The Black Friday sales promotion offers consumers a dazzling array of goods.



Recent online shopping festivals generated huge profits for many e-commerce platforms. During the first 10 minutes of November 11, 2016, the amount of rice ordered from www.JD.com increased 100-fold, and JD’s global purchase orders registered a year-on-year growth of 170 percent. About 13,000 international brands were included in the Tmall online shopping festival, when it took just 9.5 hours for Tmall to surpass its 2015 Double 11 Festival sales volume. The amount of www.tepin.hk orders was also 5.5-fold that of 2015.

Black Friday, another manic shopping festival, is when overseas e-commerce platforms such as Amazon.com and ymatou.com recommend thousands of products to consumers. JD.com’s global purchasing has also launched services, such as panic and low price buying. Amazon China, meanwhile, offers Prime membership, while Alipay supports global payments covering more than 200 countries and regions.

Owing to their ever broadening range of consumer tastes and purchase demands, Chinese consumers have become the main force behind overseas online shopping. The PayPal and Ipsos Second Annual Global Report underlines 2015 as a significant year in this respect, as it was then that around 35 percent of Chinese consumers opted for overseas online shopping, compared to 26 percent in 2014.

The scope of Chinese overseas online shopping expands yearly, covering more than two million types of commodities from 100 countries and regions. The report showed that in 2015, around 22 percent of Chinese online buyers purchased from American websites, as compared with 14 percent in 2014. Purchases by Chinese consumers also showed 10 percent growth in Japan and South Korea, due to their high quality goods at favorable prices, and access to products not available in China.

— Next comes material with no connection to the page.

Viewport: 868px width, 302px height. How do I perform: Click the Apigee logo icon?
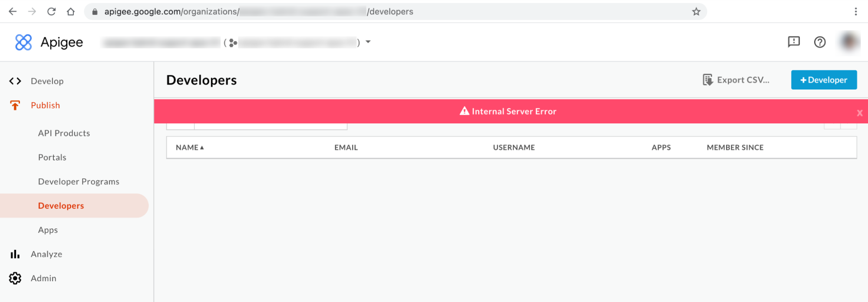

Insiders report that the frequency in 2016 of Chinese overseas online shopping was 18 times per buyer, as compared to the seven times of 2015. The average amount expended was over RMB 10,000 – the highest more than RMB 900,000. According to China E-business Research Center projections, the number of Chinese overseas online shoppers will hit 35.6 million in 2018, equal to a more than RMB one trillion market.